Those of us in the antiwar camp have argued for years that the surest way toward a moderate political future for Iraq — not that there’s any sure way! — is to bring the troops home. Ho-ho, you might roll your eyes, you would say that, wouldn’t you, opponent-of-the-occupation, you. And, you know, fair enough. But many of us came to this position not because of a knee-jerk pacifism, but because that’s what the constellation of considerations in Iraq and the U.S. national interest suggested.

One such person whom no one could credibly describe as a knee-jerk pacifist is retired Army Col. Pete Mansoor. Mansoor is a counterinsurgent luminary, Petraeus’ executive officer in Iraq and contributor to the Army-Marine Corps counterinsurgency field manual. Small Wars Journal republishes an interview Mansoor did with the Consortium for Complex Operations, which you may remember from a TWI piece a couple months ago.

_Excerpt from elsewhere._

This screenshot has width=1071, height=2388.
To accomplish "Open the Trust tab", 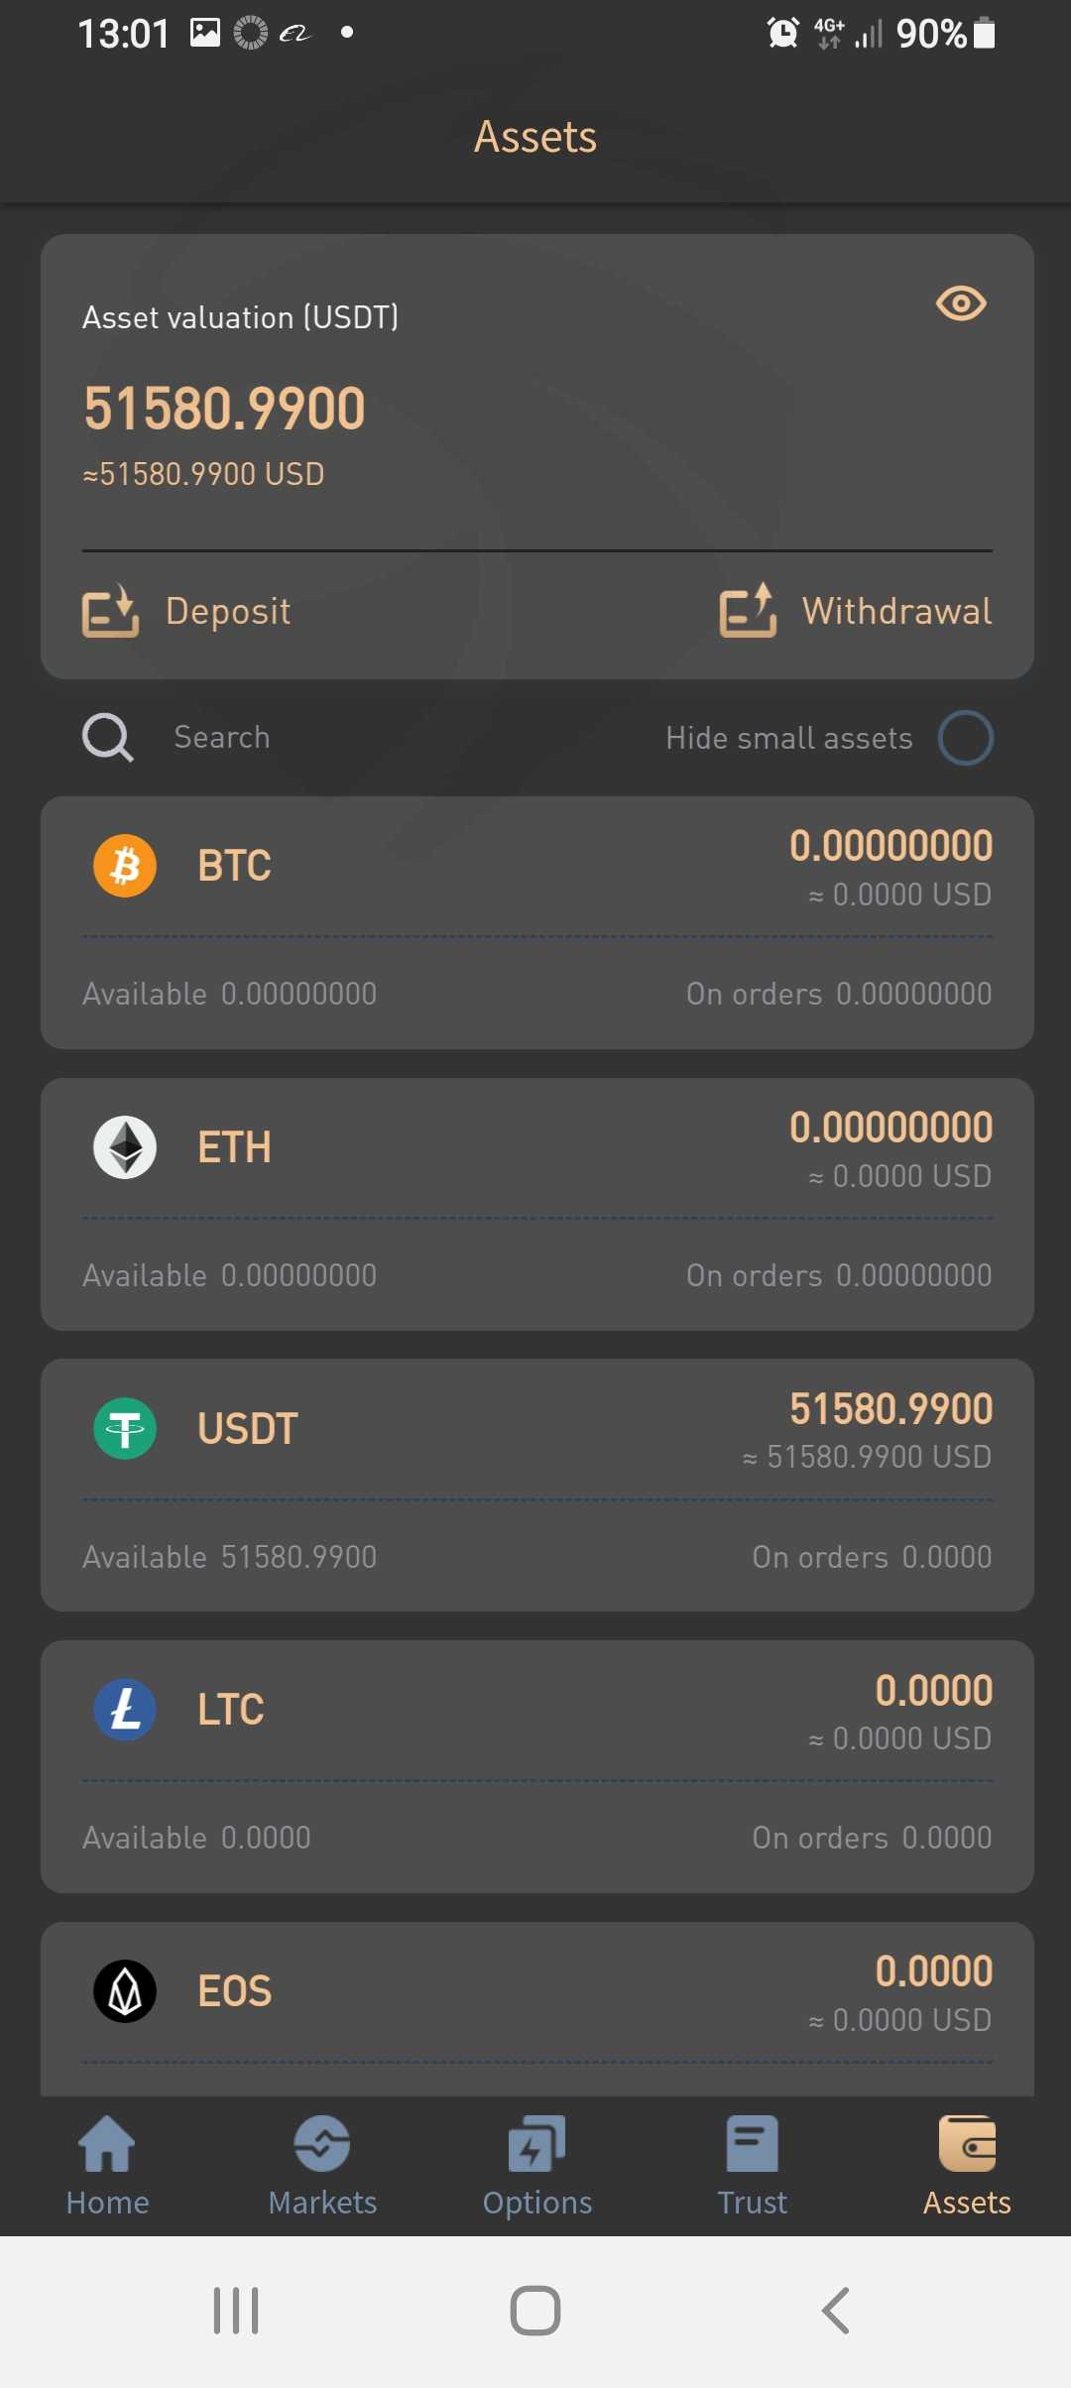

Check out what Mansoor has to say about Moqtada Sadr:

Muqtada al-Sadr realized he cannot continue to lose political and popular support and survive, so he decided to convert his militia into a social and humanitarian organization (with political overtones, for sure). Now that U.S. forces appear to be on a timeline to withdraw from Iraq by the end of 2011, this takes away the major plank in the platform of the Sadrist politicians.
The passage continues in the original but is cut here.